### WHAT THE TASK ASKS
Copy out the entire listing, keeping each line exactly as it is.

++++++++++

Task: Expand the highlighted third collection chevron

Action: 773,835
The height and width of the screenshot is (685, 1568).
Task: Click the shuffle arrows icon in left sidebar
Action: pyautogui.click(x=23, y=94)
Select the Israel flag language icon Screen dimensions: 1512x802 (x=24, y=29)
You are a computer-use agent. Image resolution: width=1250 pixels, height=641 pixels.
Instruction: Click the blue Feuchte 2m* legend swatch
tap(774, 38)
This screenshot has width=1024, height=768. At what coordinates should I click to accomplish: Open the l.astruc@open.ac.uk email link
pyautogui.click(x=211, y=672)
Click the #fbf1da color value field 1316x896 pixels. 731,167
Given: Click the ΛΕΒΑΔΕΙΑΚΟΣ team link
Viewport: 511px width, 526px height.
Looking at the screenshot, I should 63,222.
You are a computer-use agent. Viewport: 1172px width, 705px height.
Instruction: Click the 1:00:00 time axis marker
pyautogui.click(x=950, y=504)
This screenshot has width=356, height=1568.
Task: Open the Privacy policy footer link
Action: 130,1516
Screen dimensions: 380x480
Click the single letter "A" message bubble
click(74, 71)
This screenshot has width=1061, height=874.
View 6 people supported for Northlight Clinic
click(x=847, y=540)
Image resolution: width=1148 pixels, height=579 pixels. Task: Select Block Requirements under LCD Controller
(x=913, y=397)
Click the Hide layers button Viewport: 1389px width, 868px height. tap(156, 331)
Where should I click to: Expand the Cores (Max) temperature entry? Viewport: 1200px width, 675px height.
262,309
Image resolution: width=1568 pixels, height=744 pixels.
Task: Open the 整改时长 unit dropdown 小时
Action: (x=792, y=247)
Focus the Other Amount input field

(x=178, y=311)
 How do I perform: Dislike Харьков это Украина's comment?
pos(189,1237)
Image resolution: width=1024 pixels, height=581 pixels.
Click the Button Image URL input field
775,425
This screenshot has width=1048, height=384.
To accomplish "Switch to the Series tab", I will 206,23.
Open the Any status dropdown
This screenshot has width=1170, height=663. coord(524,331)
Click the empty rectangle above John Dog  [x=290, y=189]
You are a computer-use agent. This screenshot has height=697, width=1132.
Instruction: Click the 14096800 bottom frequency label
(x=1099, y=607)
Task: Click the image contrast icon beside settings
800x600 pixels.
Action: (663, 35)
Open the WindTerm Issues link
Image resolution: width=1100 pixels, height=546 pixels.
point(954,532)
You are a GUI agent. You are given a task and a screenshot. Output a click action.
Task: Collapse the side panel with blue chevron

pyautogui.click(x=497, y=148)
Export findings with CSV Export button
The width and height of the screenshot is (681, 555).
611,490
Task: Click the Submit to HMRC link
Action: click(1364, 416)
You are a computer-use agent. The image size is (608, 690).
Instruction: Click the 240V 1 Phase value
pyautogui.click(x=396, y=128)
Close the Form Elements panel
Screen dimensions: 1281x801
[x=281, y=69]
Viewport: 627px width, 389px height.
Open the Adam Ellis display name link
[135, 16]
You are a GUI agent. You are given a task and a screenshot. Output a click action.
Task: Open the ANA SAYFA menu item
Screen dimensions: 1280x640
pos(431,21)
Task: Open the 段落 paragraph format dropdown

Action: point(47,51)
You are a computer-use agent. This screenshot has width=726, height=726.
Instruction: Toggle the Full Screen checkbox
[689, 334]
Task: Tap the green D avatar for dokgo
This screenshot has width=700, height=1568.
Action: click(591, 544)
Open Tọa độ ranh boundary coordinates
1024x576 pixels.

++++++++++

### RESPONSE BELOW
Task: Expand the highlighted third collection chevron

Action: 773,835
The height and width of the screenshot is (685, 1568).
Task: Click the shuffle arrows icon in left sidebar
Action: pyautogui.click(x=23, y=94)
Select the Israel flag language icon Screen dimensions: 1512x802 (x=24, y=29)
You are a computer-use agent. Image resolution: width=1250 pixels, height=641 pixels.
Instruction: Click the blue Feuchte 2m* legend swatch
tap(774, 38)
This screenshot has width=1024, height=768. At what coordinates should I click to accomplish: Open the l.astruc@open.ac.uk email link
pyautogui.click(x=211, y=672)
Click the #fbf1da color value field 1316x896 pixels. 731,167
Given: Click the ΛΕΒΑΔΕΙΑΚΟΣ team link
Viewport: 511px width, 526px height.
Looking at the screenshot, I should 63,222.
You are a computer-use agent. Viewport: 1172px width, 705px height.
Instruction: Click the 1:00:00 time axis marker
pyautogui.click(x=950, y=504)
This screenshot has width=356, height=1568.
Task: Open the Privacy policy footer link
Action: 130,1516
Screen dimensions: 380x480
Click the single letter "A" message bubble
click(74, 71)
This screenshot has width=1061, height=874.
View 6 people supported for Northlight Clinic
click(x=847, y=540)
Image resolution: width=1148 pixels, height=579 pixels. Task: Select Block Requirements under LCD Controller
(x=913, y=397)
Click the Hide layers button Viewport: 1389px width, 868px height. tap(156, 331)
Where should I click to: Expand the Cores (Max) temperature entry? Viewport: 1200px width, 675px height.
262,309
Image resolution: width=1568 pixels, height=744 pixels.
Task: Open the 整改时长 unit dropdown 小时
Action: (x=792, y=247)
Focus the Other Amount input field

(x=178, y=311)
 How do I perform: Dislike Харьков это Украина's comment?
pos(189,1237)
Image resolution: width=1024 pixels, height=581 pixels.
Click the Button Image URL input field
775,425
This screenshot has width=1048, height=384.
To accomplish "Switch to the Series tab", I will 206,23.
Open the Any status dropdown
This screenshot has width=1170, height=663. coord(524,331)
Click the empty rectangle above John Dog  [x=290, y=189]
You are a computer-use agent. This screenshot has height=697, width=1132.
Instruction: Click the 14096800 bottom frequency label
(x=1099, y=607)
Task: Click the image contrast icon beside settings
800x600 pixels.
Action: (663, 35)
Open the WindTerm Issues link
Image resolution: width=1100 pixels, height=546 pixels.
point(954,532)
You are a GUI agent. You are given a task and a screenshot. Output a click action.
Task: Collapse the side panel with blue chevron

pyautogui.click(x=497, y=148)
Export findings with CSV Export button
The width and height of the screenshot is (681, 555).
611,490
Task: Click the Submit to HMRC link
Action: click(1364, 416)
You are a computer-use agent. The image size is (608, 690).
Instruction: Click the 240V 1 Phase value
pyautogui.click(x=396, y=128)
Close the Form Elements panel
Screen dimensions: 1281x801
[x=281, y=69]
Viewport: 627px width, 389px height.
Open the Adam Ellis display name link
[135, 16]
You are a GUI agent. You are given a task and a screenshot. Output a click action.
Task: Open the ANA SAYFA menu item
Screen dimensions: 1280x640
pos(431,21)
Task: Open the 段落 paragraph format dropdown

Action: point(47,51)
You are a computer-use agent. This screenshot has width=726, height=726.
Instruction: Toggle the Full Screen checkbox
[689, 334]
Task: Tap the green D avatar for dokgo
This screenshot has width=700, height=1568.
Action: click(591, 544)
Open Tọa độ ranh boundary coordinates
1024x576 pixels.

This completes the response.